Sydney Opera Binası için 1955 yılında açılan yarışmaya gönderilen proje önerileri.
Beklenenden on yıl geç tamamlanan ve bu süreçte bütçeyi fazlasıyla aşan bina; sıra dışı görünümüyle ilk başta Avusturalyalılar tarafından yadırganmış. Geçen yıllar içerisinde, kabuk şeklindeki çatısı mimari bir ikona ve yılda 10 milyondan fazla ziyaretçi ağırlayan bir UNESCO Dünya Mirası Alanı’na dönüşmüş.
Durumlar çok daha farklı gelişebilirmiş. Danimarkalı mimar Jørn Utzon’un başvurusu, uluslararası tasarım yarışmasına 233 başvurudan sadece biriymiş.
Uzun süredir eski bir tramvay deposunun opera binasına dönüştürülmesinin başında olan New South Wales başbakanı Joseph Cahill tarafından 1955 yılında düzenlenen yarışmaya 30’dan fazla ülkeden katılım sağlanmış.
“Brown Book” isimli, yarışma kriterlerini anlatan belge, bazı mimari gereksinimlerden söz ediyor: Örneğin ”ana salon yaklaşık 3000 kişiyi barındırmalıdır (inşa edilen binadaki salon 2700 kişi kapasitesinde) ya da 100 arabaya yetecek büyüklükte bir otopark olmalıdır” gibi. Belgede aynı zamanında, havalandırma ya da çıkışlardaki sirkülasyon alanlarıyla ilgili olası sorunlardan bahsediliyor. Bu gereksinimlerin yanında bütçe kısıtlaması olmadan, tasarımcıların hayal güçlerini kullanmaları da teşvik ediliyor.
Katılımcılardan kat planları ve diyagramları da içeren yalnızca siyah beyaz çizimler ve belgede “Mümkün olduğu kadar kısa ve öz olmalı, yalnızca çizimlerde kolayca açıklanamayan konular açıklanmalıdır.” şeklinde belirtilen bir rapor hazırlanması istenmiş.
2019 yılında, NeoMam Studios ve artık faaliyet göstermeyen mimarlık şirketi Projection Comunicación Arquitectónica; başvuruları incelemeye ve renkli halde nasıl görüneceklerini görselleştirmeye başlamışlar. 232 başarısız başvuru arasından 7 tanesini seçmişler. Seçim sürecinde hem başvuru esasını hem de araştırmacıların kullanabileceği bilgi miktarını göz önünde bulundurmuşlar. “Bazılarının bir hikayesi vardı, bazıları ile iyi işler çıkarabileceğimiz garantiydi, bazıları için ise ‘şöyle bir şey seçselerdi ne kadar komik olurdu.’ diye düşündük.” diye anlatıyor NeoMam Studios’un CEO’su Gisele Navarro.

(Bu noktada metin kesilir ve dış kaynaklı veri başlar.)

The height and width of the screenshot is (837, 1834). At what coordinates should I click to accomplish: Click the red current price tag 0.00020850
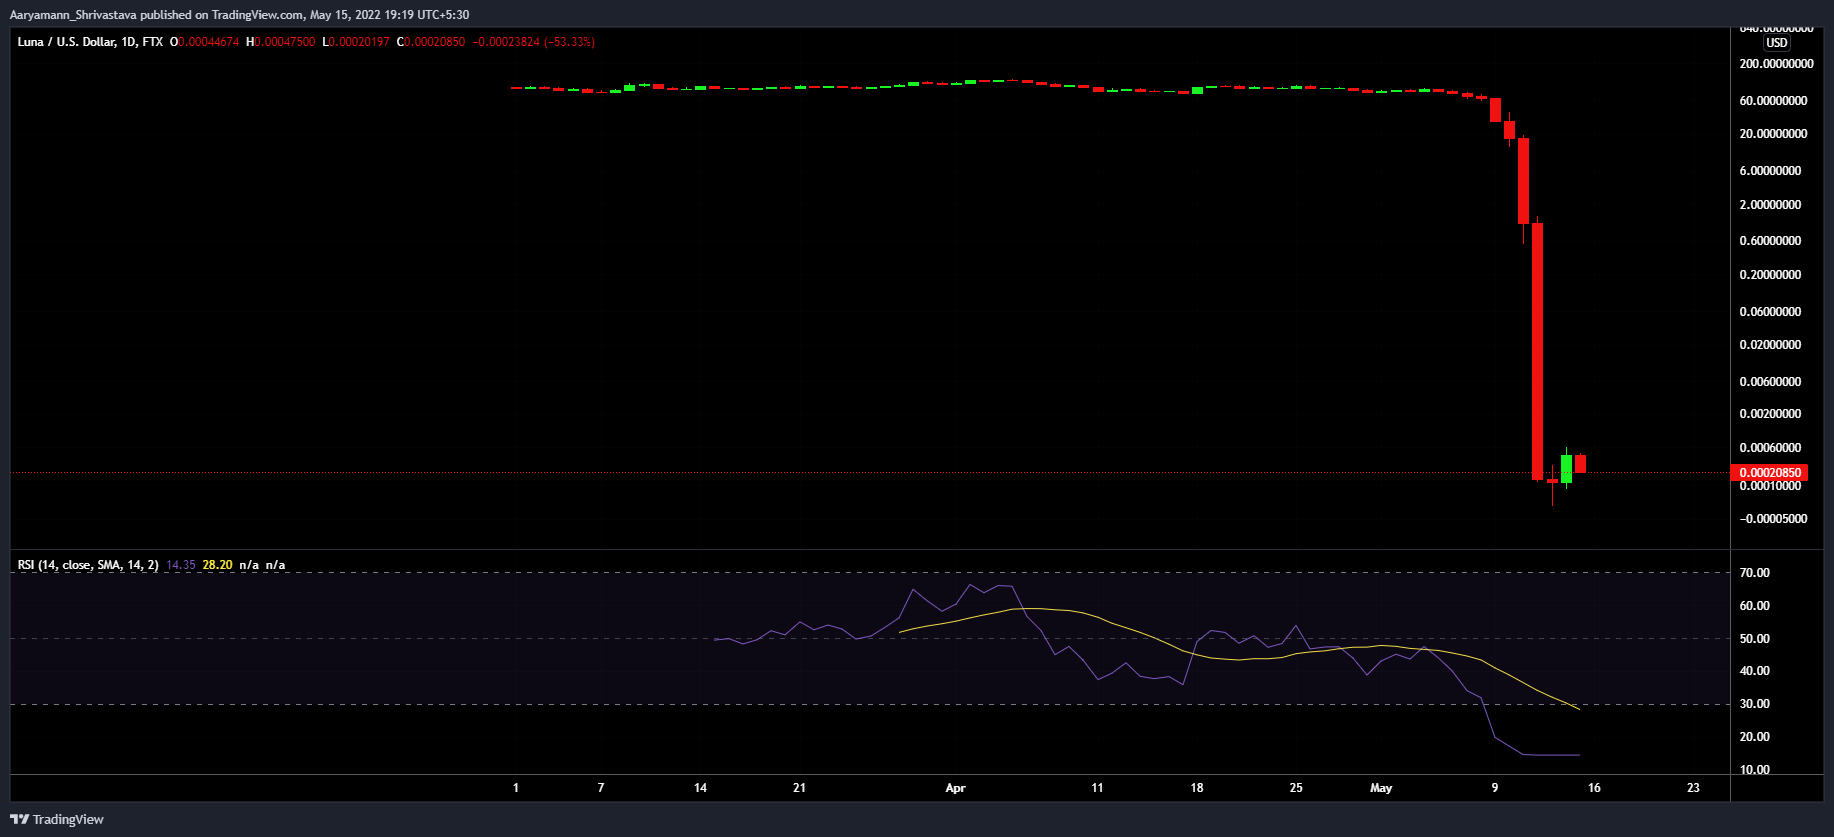pos(1768,473)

Navarro, jürilerin sonunda doğru sonuca varmış olmaları konusunda hemfikir olmasının yanında bazı katılımcıların özgün fikirlerini de oldukça beğenmiş. Kazanmaya yaklaşan bu alternatiflerden herhangi biri seçilseymiş tarihte kaybolmaya yüz tutabilirmiş.
Söylentilere göre Utzon’un kazanan tasarımı başlangıçta reddedilmiş, ancak jüri üyelerinden biri olan Finlandiyalı Amerikalı mimar Eero Saarinen tarafından reddedilmekten kurtarılmış.
Philadelphia Collaborative Group’un projesi tasarım yarışmada ikinci olmuş.
Paul Boissevain ve Barbara Osmond’un tasarladığı projede, girişteki gezinti yolu ve insan ölçeğinden etkisi jüriyi etkilemiş.
Tasarımların tümü profesyonel mimarlardan gelmemiş. Bu art deco stilindeki proje, Sidney Senfoni Orkestrası şefi Eugene Goossen tarafından sunulmuş.
Peter Kollar ve Balthazar Korab Design’ın cesur projesi, Avustralyalı katılımcılar arasında en üst sırada yerini almış.
S. W. Milburn and Partners tarafından tasarlanan bu tasarımın çatısında bir helikopter pisti bulunuyor.
İngiliz firması Vine and Vine’dan renkli bir proje.
Bu dijital görüntüyü oluşturmak üzerine çalışan NeoMam Studios, Amerikalı firma Kelly and Gruzen’in tasarımının “Vegas tarzı bir heyecan” içerdiğini söylemiş.